### Data for this exercise
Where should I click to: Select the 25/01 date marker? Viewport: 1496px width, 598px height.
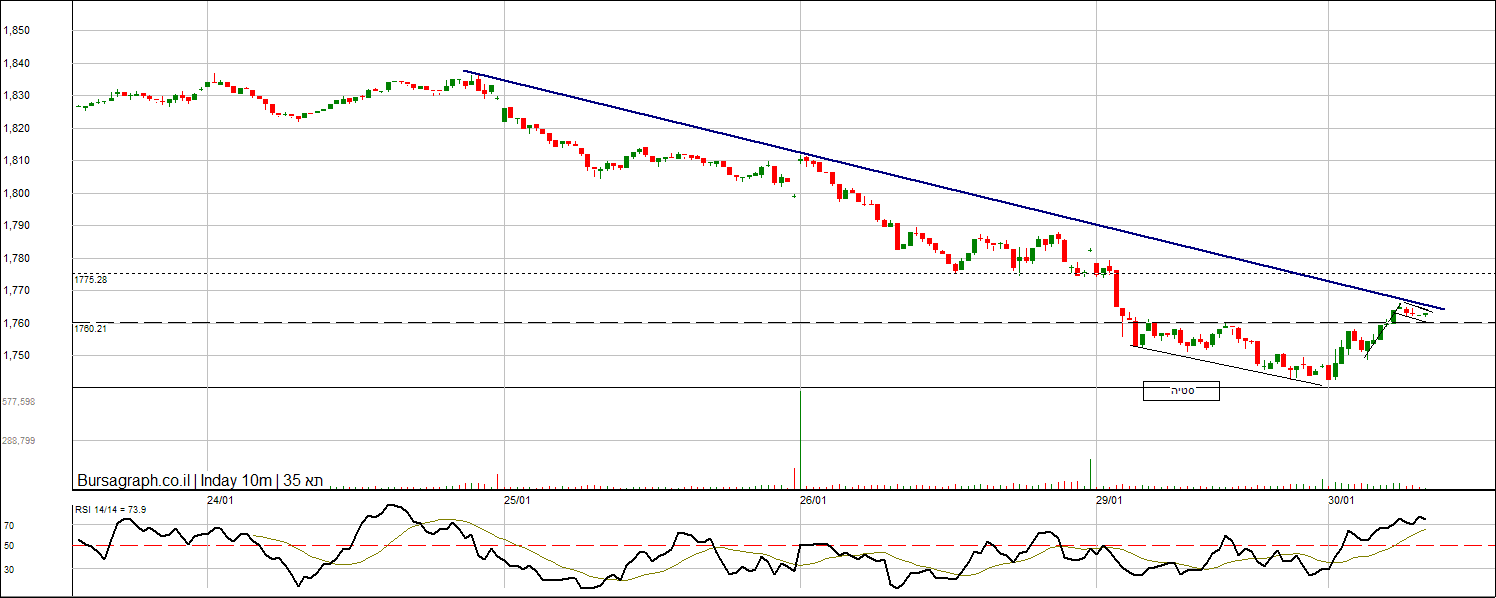(517, 500)
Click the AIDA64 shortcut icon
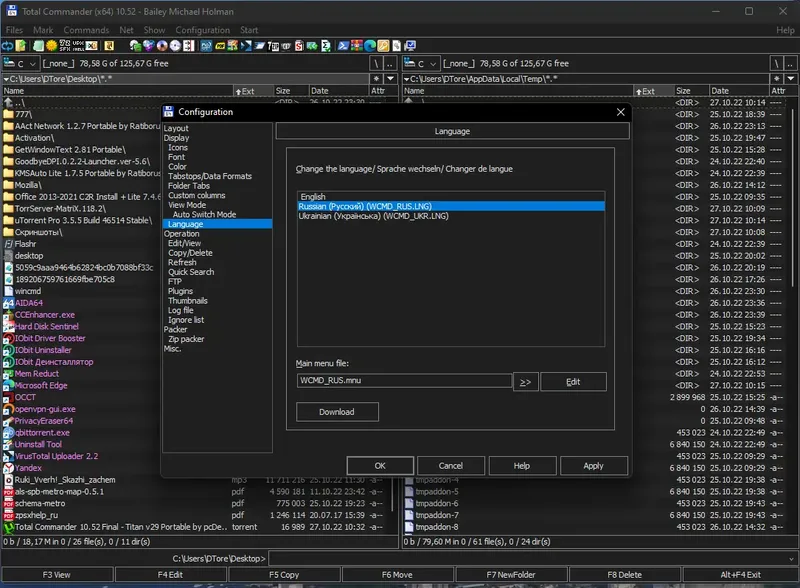The height and width of the screenshot is (588, 800). tap(9, 303)
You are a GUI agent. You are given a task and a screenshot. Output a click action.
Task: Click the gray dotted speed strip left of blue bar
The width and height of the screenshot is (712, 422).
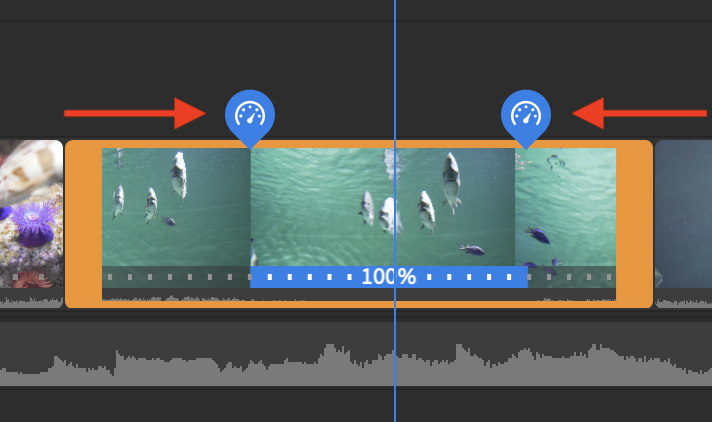[x=176, y=277]
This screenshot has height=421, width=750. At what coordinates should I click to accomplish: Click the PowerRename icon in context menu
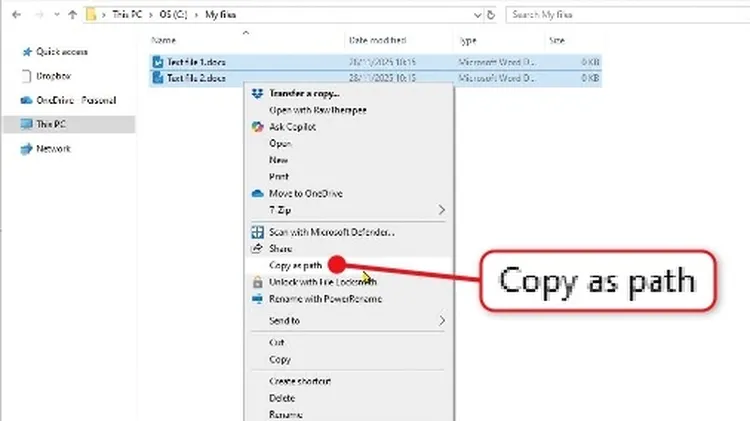click(258, 299)
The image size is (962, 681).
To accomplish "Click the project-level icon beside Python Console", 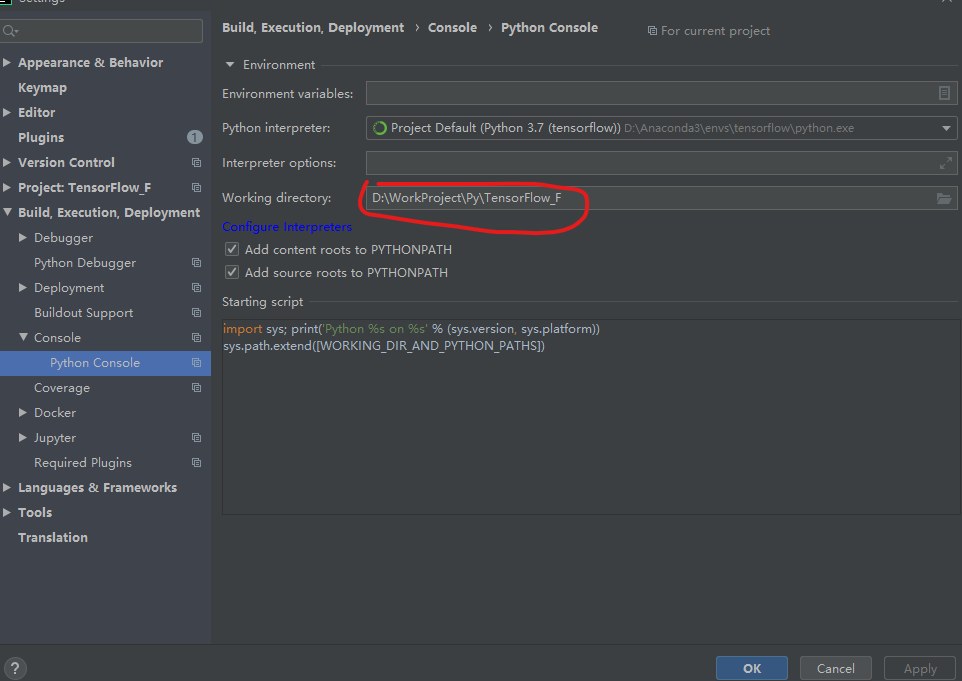I will coord(198,363).
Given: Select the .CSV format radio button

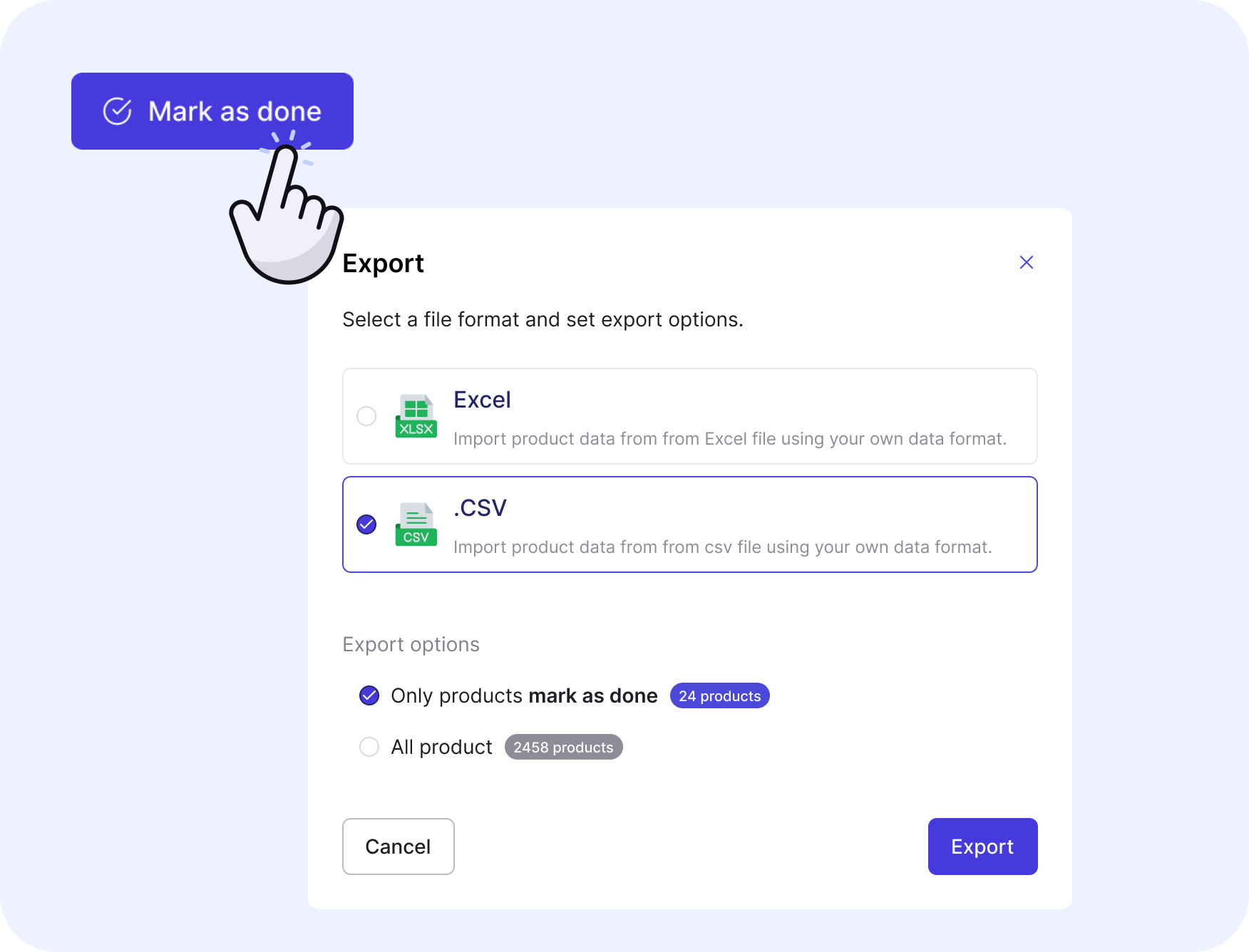Looking at the screenshot, I should pos(366,524).
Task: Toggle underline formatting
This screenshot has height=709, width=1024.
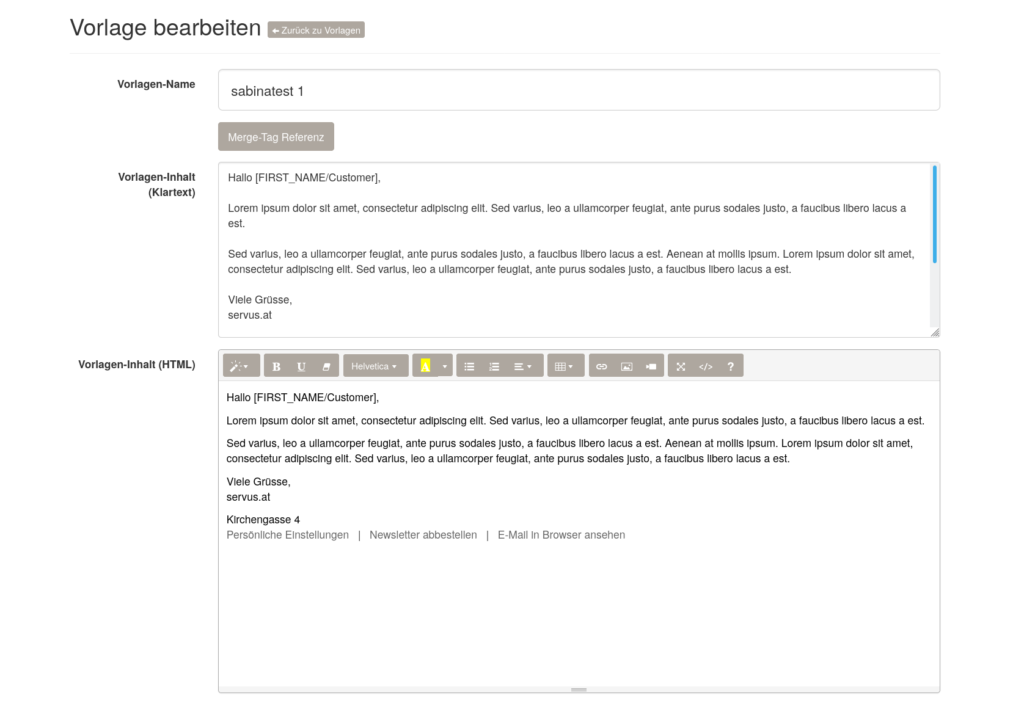Action: 301,366
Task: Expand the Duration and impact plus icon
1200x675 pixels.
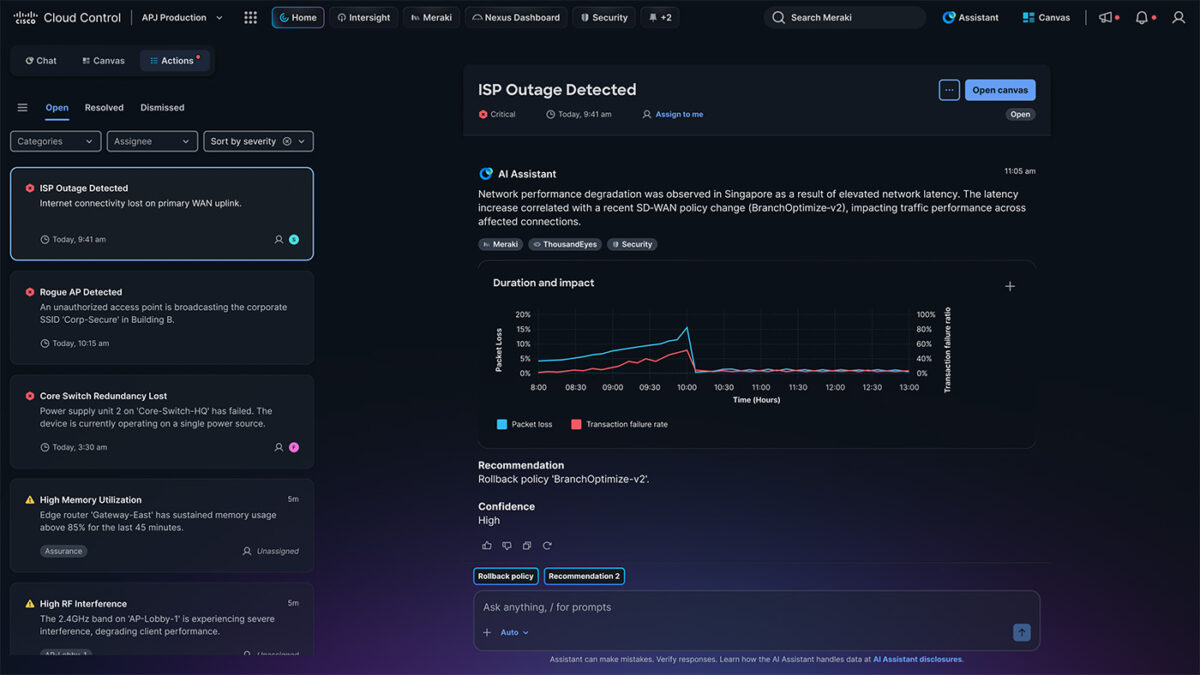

### What the task asks
Only the lines from the start of the records above through the line containing "The image size is (962, 681)." should be returned, exactly and with both ends, please; the pictures stay out.

### Expected output
Where should I click to: Select the 25/01 date marker? Viewport: 1496px width, 598px height.
(517, 500)
Click the AIDA64 shortcut icon
The height and width of the screenshot is (588, 800). tap(9, 303)
You are a GUI agent. You are given a task and a screenshot. Output a click action.
Task: Click the gray dotted speed strip left of blue bar
The width and height of the screenshot is (712, 422).
[x=176, y=277]
This screenshot has height=421, width=750. At what coordinates should I click to accomplish: Click the PowerRename icon in context menu
click(258, 299)
The image size is (962, 681).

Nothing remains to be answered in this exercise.